As a consequence, we are able to calculate 95% confidence interval around a sample mean by adding and subtracting 1.96 standard errors from that sample mean.

  • Confidence interval lower limit = sample value – critical value * standard error.
  • Confidence interval upper limit = sample value + critical value * standard error.

For example, the 95%-confidence interval for a sample mean:

  • Lower limit = sample mean - 1.96 * standard error.
  • Upper limit = sample mean + 1.96 * standard error.

Haven’t we seen this calculation before? Yes we did, in Section 3.4.2, where we estimated the interval around population mean for sample means. We now simply reverse the application, using the interval of sample mean to estimate the population mean instead of the other way around.

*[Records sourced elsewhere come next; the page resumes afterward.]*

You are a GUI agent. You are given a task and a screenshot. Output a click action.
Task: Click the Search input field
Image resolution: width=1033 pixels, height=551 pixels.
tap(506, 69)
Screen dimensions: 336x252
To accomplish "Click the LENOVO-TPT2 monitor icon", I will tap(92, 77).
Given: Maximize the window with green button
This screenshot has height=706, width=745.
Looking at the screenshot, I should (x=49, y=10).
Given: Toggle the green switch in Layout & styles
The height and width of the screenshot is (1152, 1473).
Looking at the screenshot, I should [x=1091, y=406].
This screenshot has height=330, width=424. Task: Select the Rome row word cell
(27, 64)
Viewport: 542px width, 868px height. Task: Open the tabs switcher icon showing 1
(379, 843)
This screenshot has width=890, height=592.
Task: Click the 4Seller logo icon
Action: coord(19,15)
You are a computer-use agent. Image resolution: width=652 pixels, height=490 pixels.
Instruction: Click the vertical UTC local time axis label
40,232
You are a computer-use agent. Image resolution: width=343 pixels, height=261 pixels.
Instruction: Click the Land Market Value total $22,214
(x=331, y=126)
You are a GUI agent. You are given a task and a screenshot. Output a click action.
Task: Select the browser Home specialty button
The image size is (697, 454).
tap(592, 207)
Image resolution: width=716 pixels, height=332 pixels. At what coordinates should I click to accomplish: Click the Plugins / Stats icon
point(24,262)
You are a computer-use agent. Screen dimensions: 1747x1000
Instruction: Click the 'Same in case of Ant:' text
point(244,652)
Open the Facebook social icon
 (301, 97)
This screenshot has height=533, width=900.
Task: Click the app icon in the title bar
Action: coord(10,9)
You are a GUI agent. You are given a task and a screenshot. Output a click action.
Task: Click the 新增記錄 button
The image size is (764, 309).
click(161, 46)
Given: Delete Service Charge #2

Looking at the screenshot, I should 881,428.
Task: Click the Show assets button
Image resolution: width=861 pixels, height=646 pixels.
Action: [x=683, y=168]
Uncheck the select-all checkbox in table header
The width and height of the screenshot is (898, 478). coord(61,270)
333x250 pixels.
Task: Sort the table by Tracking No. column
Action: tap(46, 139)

Jerzy Neyman introduced the concept of a confidence interval in 1937:

“In what follows, we shall consider in full detail the problem of estimation by interval. We shall show that it can be solved entirely on the ground of the theory of probability as adopted in this paper, without appealing to any new principles or measures of uncertainty in our judgements”. (Neyman 1937: 347)

Photo of Jerzy Neyman by Ohonik, Commons Wikimedia, CC BY-SA 4.0]

3.5.2 Confidence intervals with bootstrapping

If we approximate the sampling distribution with a theoretical probability distribution such as the normal (z) or t distribution, critical values and the standard error are used to calculate the confidence interval (see Section 3.5.1).

There are theoretical probability distributions that do not work with a standard error, such as the F distribution or chi-squared distribution. If we use those distributions to approximate the sampling distribution of a continuous sample statistic, for instance, the association between two categorical variables, we cannot use the formula for a confidence interval (Section 3.5.1) because we do not have a standard error. We must use bootstrapping to obtain a confidence interval.

As you might remember from Section 2.5, we simulate a sampling distribution if we bootstrap a statistic, for instance median candy weight in a sample bag. We can use this sampling distribution to construct a confidence interval. For example, we take the values separating the bottom 2.5% and the top 2.5% of all samples in the bootstrapped sampling distribution as the lower and upper limits of the 95% confidence interval. We will encounter the bootstrapping method for confidence intervals around regression coefficient of mediator again in chapter 11.

It is also possible to construct the entire sampling distribution in exact approaches to the sampling distribution. Both the standard error and percentiles can be used to create confidence intervals. This can be very demanding in terms of computer time, so exact approaches to the sampling distribution usually only report p values (see Section 4.2.6), not confidence intervals.

3.6 Confidence Intervals in SPSS

3.6.1 Instruction

Video 3.1: Displays the 95% confidence intervals in SPSS.

3.7 Take-Home Points

  • If a sample statistic is an unbiased estimator, we can use it as a point estimate for the value of the statistic in the population.

  • A point estimate may come close to the population value but it is almost certainly not correct.

  • A 95% confidence interval is an interval estimate of the population value. We are 95% confident that the population value lies within this interval. Note that confidence is not a probability!

  • A larger sample or a lower confidence level yields a narrower, that is, a more precise confidence interval.

  • A larger sample yields a smaller standard error, which yields a more precise confidence interval because the limits of a 95% confidence interval fall one standard error times the critical value below and above the value of the sample statistic.